Former U.S. Deputy Secretary of State Richard Armitage said Wednesday in Tokyo that China is testing Japan over the “chill” in its ties with the U.S. by creating mischief in the East China Sea, particularly last week’s collisions between a Chinese trawler and Japan Coast Guard vessels.

“My view is what China senses is a distracted United States who has a chilled relationship with Tokyo,” Armitage said. “So they are testing what they can get away with.”

During a speech at the Japan National Press Club in Tokyo, Armitage warned China that the U.S. military, based on the Japan-U.S. security treaty, would be obligated to take action if China begins engaging in more serious activities around the Senkaku islets.

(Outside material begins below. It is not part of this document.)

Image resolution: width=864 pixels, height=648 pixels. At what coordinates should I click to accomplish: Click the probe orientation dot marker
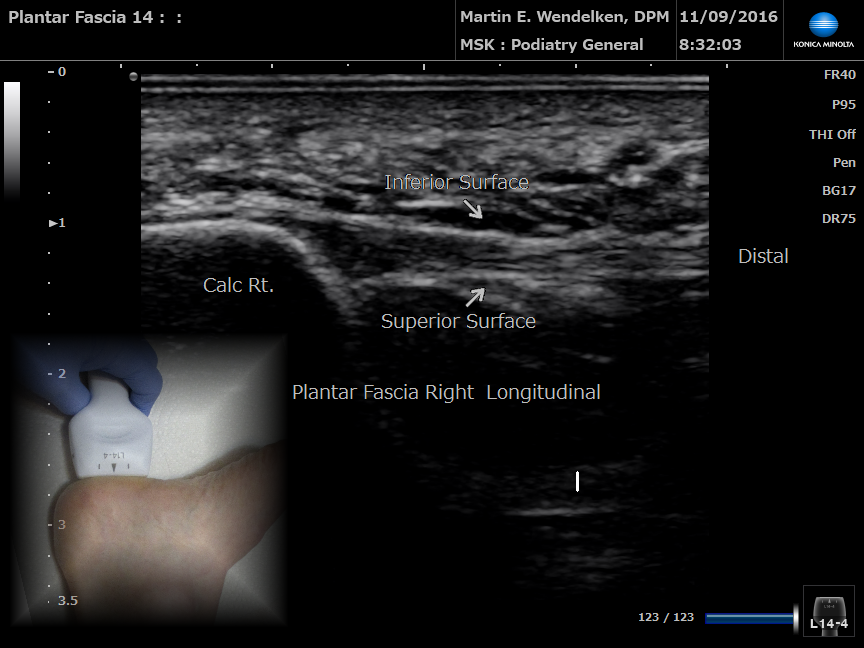(x=133, y=77)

“We don’t take a position on the ultimate ownership of the Senkakus, but because of our defense treaty with Japan the administrative territories under the administration of Japan are involved in our defense treaty,” Armitage said. “And I think and hope that China will take that into full consideration.”

Japan-U.S. ties have become strained in the past year over the contentious relocation of U.S. Marine Corps Air Station Futenma in Okinawa. Armitage said relations have become stagnant between the two countries and pointed out there are numerous other key issues that need to be addressed.

“For a year, Futenma has sucked the oxygen out of every room in which the word is uttered,” Armitage said. “It has gotten in the way of much more important issues (between) the United States and Japan. It has prevented other discussions of a more meaningful nature.”

Having served under U.S. President George Bush from 2001 to 2005, Armitage said it was a mistake for the Bush administration to remove North Korea from its terrorist blacklist in 2008.

“I would never have removed North Korea from the terrorist list until there was more transparency on the question of (Japanese) abductees,” Armitage said. “I personally think we were rewarding North Korea for bad behavior.”